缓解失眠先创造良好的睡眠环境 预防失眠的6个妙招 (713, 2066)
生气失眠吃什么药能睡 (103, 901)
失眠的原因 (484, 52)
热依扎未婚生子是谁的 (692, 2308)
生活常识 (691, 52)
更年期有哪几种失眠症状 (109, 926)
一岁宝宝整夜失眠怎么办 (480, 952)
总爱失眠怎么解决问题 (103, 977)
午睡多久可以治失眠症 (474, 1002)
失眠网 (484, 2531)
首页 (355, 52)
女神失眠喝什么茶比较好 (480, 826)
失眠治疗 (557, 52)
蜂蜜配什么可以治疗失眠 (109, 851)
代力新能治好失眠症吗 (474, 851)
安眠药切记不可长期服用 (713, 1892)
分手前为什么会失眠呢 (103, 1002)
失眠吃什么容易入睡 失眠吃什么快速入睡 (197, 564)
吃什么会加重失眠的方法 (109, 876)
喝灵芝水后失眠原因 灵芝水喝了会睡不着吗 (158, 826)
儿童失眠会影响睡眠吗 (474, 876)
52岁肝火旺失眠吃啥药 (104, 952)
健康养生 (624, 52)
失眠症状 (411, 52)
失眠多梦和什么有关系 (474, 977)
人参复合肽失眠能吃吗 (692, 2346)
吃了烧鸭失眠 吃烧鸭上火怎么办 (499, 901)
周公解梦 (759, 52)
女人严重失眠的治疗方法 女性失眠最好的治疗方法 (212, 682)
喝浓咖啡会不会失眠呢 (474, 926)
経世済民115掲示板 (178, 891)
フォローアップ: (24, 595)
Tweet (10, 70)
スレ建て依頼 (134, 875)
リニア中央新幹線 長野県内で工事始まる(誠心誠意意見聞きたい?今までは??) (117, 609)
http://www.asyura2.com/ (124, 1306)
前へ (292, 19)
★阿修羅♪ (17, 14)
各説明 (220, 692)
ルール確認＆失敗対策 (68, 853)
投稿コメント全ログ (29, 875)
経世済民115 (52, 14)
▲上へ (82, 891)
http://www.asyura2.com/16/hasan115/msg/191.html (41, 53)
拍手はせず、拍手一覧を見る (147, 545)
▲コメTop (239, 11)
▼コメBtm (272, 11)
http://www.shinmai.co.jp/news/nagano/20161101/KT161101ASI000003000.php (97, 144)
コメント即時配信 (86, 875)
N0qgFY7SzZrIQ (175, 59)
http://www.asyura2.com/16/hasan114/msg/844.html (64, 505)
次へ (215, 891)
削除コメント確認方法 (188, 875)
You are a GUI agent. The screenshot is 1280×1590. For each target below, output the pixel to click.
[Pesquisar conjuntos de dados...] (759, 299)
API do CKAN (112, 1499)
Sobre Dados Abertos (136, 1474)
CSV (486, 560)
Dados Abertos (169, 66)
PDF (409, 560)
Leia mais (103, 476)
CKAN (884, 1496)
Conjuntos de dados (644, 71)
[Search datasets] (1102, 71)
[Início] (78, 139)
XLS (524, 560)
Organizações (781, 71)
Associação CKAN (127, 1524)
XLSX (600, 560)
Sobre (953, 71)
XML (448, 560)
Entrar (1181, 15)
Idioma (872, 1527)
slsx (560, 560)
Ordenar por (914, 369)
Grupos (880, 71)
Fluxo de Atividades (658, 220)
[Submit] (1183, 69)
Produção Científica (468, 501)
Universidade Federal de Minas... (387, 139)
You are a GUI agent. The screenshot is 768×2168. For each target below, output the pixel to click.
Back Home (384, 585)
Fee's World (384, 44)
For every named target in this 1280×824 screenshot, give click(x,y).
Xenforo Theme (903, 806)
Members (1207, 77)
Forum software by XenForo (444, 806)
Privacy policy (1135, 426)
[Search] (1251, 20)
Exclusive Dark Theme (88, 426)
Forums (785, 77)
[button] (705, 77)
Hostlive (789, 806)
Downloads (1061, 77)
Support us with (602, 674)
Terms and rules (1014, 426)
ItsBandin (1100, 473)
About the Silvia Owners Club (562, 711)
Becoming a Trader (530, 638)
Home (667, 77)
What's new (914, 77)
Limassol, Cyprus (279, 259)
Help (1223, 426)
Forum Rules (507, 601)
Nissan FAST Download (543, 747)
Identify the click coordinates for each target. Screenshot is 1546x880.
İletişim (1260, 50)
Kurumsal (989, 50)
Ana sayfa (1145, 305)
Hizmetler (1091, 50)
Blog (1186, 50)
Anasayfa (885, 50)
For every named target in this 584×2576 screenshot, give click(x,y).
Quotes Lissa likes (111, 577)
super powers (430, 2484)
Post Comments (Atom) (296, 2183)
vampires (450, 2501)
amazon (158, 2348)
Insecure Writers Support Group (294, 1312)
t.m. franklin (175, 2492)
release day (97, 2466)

==============================

- **Exercise objective**: Edit all the records above so that "Dados Abertos" becomes "Open Data" wherever it appears, leaving everything else unchanged.

- **Solution to this problem**:
缓解失眠先创造良好的睡眠环境 预防失眠的6个妙招 (713, 2066)
生气失眠吃什么药能睡 (103, 901)
失眠的原因 (484, 52)
热依扎未婚生子是谁的 (692, 2308)
生活常识 (691, 52)
更年期有哪几种失眠症状 (109, 926)
一岁宝宝整夜失眠怎么办 (480, 952)
总爱失眠怎么解决问题 (103, 977)
午睡多久可以治失眠症 (474, 1002)
失眠网 (484, 2531)
首页 (355, 52)
女神失眠喝什么茶比较好 (480, 826)
失眠治疗 (557, 52)
蜂蜜配什么可以治疗失眠 (109, 851)
代力新能治好失眠症吗 (474, 851)
安眠药切记不可长期服用 (713, 1892)
分手前为什么会失眠呢 (103, 1002)
失眠吃什么容易入睡 失眠吃什么快速入睡 (197, 564)
吃什么会加重失眠的方法 (109, 876)
喝灵芝水后失眠原因 灵芝水喝了会睡不着吗 (158, 826)
儿童失眠会影响睡眠吗 (474, 876)
52岁肝火旺失眠吃啥药 (104, 952)
健康养生 (624, 52)
失眠症状 (411, 52)
失眠多梦和什么有关系 (474, 977)
人参复合肽失眠能吃吗 (692, 2346)
吃了烧鸭失眠 吃烧鸭上火怎么办 (499, 901)
周公解梦 (759, 52)
女人严重失眠的治疗方法 女性失眠最好的治疗方法 (212, 682)
喝浓咖啡会不会失眠呢 (474, 926)
経世済民115掲示板 (178, 891)
フォローアップ: (24, 595)
Tweet (10, 70)
スレ建て依頼 (134, 875)
リニア中央新幹線 長野県内で工事始まる(誠心誠意意見聞きたい?今までは??) (117, 609)
http://www.asyura2.com/ (124, 1306)
前へ (292, 19)
★阿修羅♪ (17, 14)
各説明 (220, 692)
ルール確認＆失敗対策 (68, 853)
投稿コメント全ログ (29, 875)
経世済民115 (52, 14)
▲上へ (82, 891)
http://www.asyura2.com/16/hasan115/msg/191.html (41, 53)
拍手はせず、拍手一覧を見る (147, 545)
▲コメTop (239, 11)
▼コメBtm (272, 11)
http://www.shinmai.co.jp/news/nagano/20161101/KT161101ASI000003000.php (97, 144)
コメント即時配信 (86, 875)
N0qgFY7SzZrIQ (175, 59)
http://www.asyura2.com/16/hasan114/msg/844.html (64, 505)
次へ (215, 891)
削除コメント確認方法 (188, 875)
You are a GUI agent. The screenshot is 1280×1590. For each target below, output the pixel to click.
[Pesquisar conjuntos de dados...] (759, 299)
API do CKAN (112, 1499)
Sobre Open Data (136, 1474)
CSV (486, 560)
Open Data (169, 66)
PDF (409, 560)
Leia mais (103, 476)
CKAN (884, 1496)
Conjuntos de dados (644, 71)
[Search datasets] (1102, 71)
[Início] (78, 139)
XLS (524, 560)
Organizações (781, 71)
Associação CKAN (127, 1524)
XLSX (600, 560)
Sobre (953, 71)
XML (448, 560)
Entrar (1181, 15)
Idioma (872, 1527)
slsx (560, 560)
Ordenar por (914, 369)
Grupos (880, 71)
Fluxo de Atividades (658, 220)
[Submit] (1183, 69)
Produção Científica (468, 501)
Universidade Federal de Minas... (387, 139)
You are a GUI agent. The screenshot is 768×2168. For each target below, output the pixel to click.
Back Home (384, 585)
Fee's World (384, 44)
For every named target in this 1280×824 screenshot, give click(x,y).
Xenforo Theme (903, 806)
Members (1207, 77)
Forum software by XenForo (444, 806)
Privacy policy (1135, 426)
[Search] (1251, 20)
Exclusive Dark Theme (88, 426)
Forums (785, 77)
[button] (705, 77)
Hostlive (789, 806)
Downloads (1061, 77)
Support us with (602, 674)
Terms and rules (1014, 426)
ItsBandin (1100, 473)
About the Silvia Owners Club (562, 711)
Becoming a Trader (530, 638)
Home (667, 77)
What's new (914, 77)
Limassol, Cyprus (279, 259)
Help (1223, 426)
Forum Rules (507, 601)
Nissan FAST Download (543, 747)
Identify the click coordinates for each target. Screenshot is 1546x880.
İletişim (1260, 50)
Kurumsal (989, 50)
Ana sayfa (1145, 305)
Hizmetler (1091, 50)
Blog (1186, 50)
Anasayfa (885, 50)
For every named target in this 584×2576 screenshot, give click(x,y).
Quotes Lissa likes (111, 577)
super powers (430, 2484)
Post Comments (Atom) (296, 2183)
vampires (450, 2501)
amazon (158, 2348)
Insecure Writers Support Group (294, 1312)
t.m. franklin (175, 2492)
release day (97, 2466)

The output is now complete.